Work required » In the records below, take the line containing "Open Info Center" and every line following it, and write them out exactly.

Data under study: Begin

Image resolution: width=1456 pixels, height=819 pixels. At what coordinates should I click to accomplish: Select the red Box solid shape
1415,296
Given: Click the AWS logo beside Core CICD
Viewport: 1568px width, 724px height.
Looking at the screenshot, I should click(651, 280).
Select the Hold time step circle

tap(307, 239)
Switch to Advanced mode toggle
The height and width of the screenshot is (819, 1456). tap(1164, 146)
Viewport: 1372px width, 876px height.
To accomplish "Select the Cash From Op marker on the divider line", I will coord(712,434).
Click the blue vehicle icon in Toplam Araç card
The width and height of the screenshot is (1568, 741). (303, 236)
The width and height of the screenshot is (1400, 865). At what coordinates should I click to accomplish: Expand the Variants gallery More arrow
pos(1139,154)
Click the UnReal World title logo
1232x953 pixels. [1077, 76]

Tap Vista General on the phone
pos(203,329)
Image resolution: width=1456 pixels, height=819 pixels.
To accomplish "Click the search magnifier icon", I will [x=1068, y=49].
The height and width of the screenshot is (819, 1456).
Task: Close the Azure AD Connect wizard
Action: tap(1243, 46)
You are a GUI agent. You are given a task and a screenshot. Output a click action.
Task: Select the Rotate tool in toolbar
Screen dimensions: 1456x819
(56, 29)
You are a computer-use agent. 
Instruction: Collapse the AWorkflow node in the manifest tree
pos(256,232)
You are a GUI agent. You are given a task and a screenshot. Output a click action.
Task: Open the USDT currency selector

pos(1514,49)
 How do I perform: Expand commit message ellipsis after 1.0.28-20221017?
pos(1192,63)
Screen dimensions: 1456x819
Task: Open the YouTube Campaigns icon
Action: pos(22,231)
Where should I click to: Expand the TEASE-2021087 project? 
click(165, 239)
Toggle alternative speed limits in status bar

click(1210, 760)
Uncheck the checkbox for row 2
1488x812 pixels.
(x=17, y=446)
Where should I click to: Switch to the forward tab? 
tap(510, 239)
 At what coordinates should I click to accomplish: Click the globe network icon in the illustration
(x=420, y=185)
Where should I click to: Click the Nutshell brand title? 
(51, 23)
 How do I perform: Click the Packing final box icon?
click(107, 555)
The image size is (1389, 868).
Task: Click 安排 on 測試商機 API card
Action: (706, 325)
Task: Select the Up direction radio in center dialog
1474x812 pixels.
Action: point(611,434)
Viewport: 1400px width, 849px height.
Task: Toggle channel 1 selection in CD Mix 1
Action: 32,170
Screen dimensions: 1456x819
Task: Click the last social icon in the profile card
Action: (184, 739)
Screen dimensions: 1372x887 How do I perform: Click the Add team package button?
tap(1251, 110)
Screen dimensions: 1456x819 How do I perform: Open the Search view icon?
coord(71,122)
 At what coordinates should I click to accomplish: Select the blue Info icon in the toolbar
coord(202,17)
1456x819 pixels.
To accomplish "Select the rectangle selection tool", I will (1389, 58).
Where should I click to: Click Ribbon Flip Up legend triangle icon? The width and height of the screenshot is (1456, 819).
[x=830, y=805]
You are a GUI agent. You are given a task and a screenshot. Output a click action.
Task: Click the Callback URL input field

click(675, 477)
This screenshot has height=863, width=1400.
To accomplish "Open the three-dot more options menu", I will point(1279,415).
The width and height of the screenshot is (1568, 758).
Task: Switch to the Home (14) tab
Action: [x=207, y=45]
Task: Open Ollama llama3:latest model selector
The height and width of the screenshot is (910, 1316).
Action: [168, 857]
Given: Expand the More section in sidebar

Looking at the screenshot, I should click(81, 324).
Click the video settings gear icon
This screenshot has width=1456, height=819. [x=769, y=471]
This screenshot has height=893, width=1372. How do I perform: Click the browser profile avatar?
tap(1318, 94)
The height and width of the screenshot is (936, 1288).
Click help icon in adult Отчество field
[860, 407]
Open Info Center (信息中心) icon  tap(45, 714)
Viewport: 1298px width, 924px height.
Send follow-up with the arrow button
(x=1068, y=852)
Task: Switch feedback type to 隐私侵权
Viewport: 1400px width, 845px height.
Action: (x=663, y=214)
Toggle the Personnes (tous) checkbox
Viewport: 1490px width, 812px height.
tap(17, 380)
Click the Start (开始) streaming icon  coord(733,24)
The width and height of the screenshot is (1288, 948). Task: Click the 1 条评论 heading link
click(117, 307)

Data under study: End

Solved problem »
Open Info Center (信息中心) icon  tap(45, 714)
Viewport: 1298px width, 924px height.
Send follow-up with the arrow button
(x=1068, y=852)
Task: Switch feedback type to 隐私侵权
Viewport: 1400px width, 845px height.
Action: (x=663, y=214)
Toggle the Personnes (tous) checkbox
Viewport: 1490px width, 812px height.
tap(17, 380)
Click the Start (开始) streaming icon  coord(733,24)
The width and height of the screenshot is (1288, 948). Task: Click the 1 条评论 heading link
click(117, 307)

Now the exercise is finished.